How to detect and monitor for ECC RAM errors on Debian Linux.
ECC RAM can detect and correct simple bit-flip errors caused by cosmic radiation, etc.
It is useful to be able to detect and monitor for ECC errors.
Linux supports logging ECC errors via the Error Detection and Correction driver (EDAC).
In Debian, the following tools are available:
- edac-utils (although it is mostly deprecated)
- rasdaemon
rasdaemon monitors for and reports ECC errors.
ECC error messages typically includes:
- The memory address in which the error was detected.
- DRAM address (column, row, rank, bank)
- Channel
- DIMM slot number
The amount of defails varies significantly between the different CPU models and memory controllers.

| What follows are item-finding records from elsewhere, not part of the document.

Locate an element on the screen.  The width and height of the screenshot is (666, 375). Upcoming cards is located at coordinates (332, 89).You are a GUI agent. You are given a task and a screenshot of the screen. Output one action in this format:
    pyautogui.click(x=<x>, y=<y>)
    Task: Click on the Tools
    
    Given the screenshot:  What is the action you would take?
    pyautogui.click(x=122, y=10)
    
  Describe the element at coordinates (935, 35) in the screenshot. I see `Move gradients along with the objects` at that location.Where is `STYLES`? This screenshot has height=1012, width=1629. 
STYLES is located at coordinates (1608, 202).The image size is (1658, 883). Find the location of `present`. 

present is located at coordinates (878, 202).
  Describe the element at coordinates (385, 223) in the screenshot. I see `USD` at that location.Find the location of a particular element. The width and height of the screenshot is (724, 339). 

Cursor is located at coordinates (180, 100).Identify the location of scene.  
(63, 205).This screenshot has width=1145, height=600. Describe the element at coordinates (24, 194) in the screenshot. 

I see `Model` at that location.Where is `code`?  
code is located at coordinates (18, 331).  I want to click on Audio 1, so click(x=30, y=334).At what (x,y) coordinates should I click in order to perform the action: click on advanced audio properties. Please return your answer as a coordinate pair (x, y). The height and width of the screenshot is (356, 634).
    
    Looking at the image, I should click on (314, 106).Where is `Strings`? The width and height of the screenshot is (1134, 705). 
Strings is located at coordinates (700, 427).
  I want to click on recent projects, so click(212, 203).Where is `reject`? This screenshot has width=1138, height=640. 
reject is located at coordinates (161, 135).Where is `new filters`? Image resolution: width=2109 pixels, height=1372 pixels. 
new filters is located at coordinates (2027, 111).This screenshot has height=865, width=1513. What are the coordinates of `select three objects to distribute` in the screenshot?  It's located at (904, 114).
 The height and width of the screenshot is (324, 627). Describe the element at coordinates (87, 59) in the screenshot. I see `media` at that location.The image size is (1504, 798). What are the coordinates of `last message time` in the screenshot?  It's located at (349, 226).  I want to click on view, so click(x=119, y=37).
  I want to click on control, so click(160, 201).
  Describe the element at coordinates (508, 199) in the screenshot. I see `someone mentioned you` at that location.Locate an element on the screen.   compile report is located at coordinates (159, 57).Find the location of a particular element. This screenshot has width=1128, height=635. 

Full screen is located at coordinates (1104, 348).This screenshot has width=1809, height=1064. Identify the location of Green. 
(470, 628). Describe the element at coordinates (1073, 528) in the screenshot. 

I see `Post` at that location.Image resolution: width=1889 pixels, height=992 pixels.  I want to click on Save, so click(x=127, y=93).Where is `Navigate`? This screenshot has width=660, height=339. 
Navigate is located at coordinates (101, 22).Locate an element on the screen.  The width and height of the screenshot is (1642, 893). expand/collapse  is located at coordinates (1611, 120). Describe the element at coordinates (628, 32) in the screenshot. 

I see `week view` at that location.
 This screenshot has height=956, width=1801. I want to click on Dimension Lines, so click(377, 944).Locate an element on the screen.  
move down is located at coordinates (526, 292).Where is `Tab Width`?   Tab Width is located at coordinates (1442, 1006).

Installing rasdaemon on Debian
apt install rasdaemon
Querying for EEC errors
~ # ras-mc-ctl --summary
No Memory errors.
No PCIe AER errors.
No Extlog errors.
No MCE errors.
~ # ras-mc-ctl --error-count
Label CE UE
mc#0csrow#1channel#0 0 0
mc#0csrow#0channel#1 0 0
mc#0csrow#3channel#0 0 0
mc#0csrow#2channel#0 0 0
mc#0csrow#0channel#0 0 0
mc#0csrow#3channel#1 0 0
mc#0csrow#2channel#1 0 0
mc#0csrow#1channel#1 0 0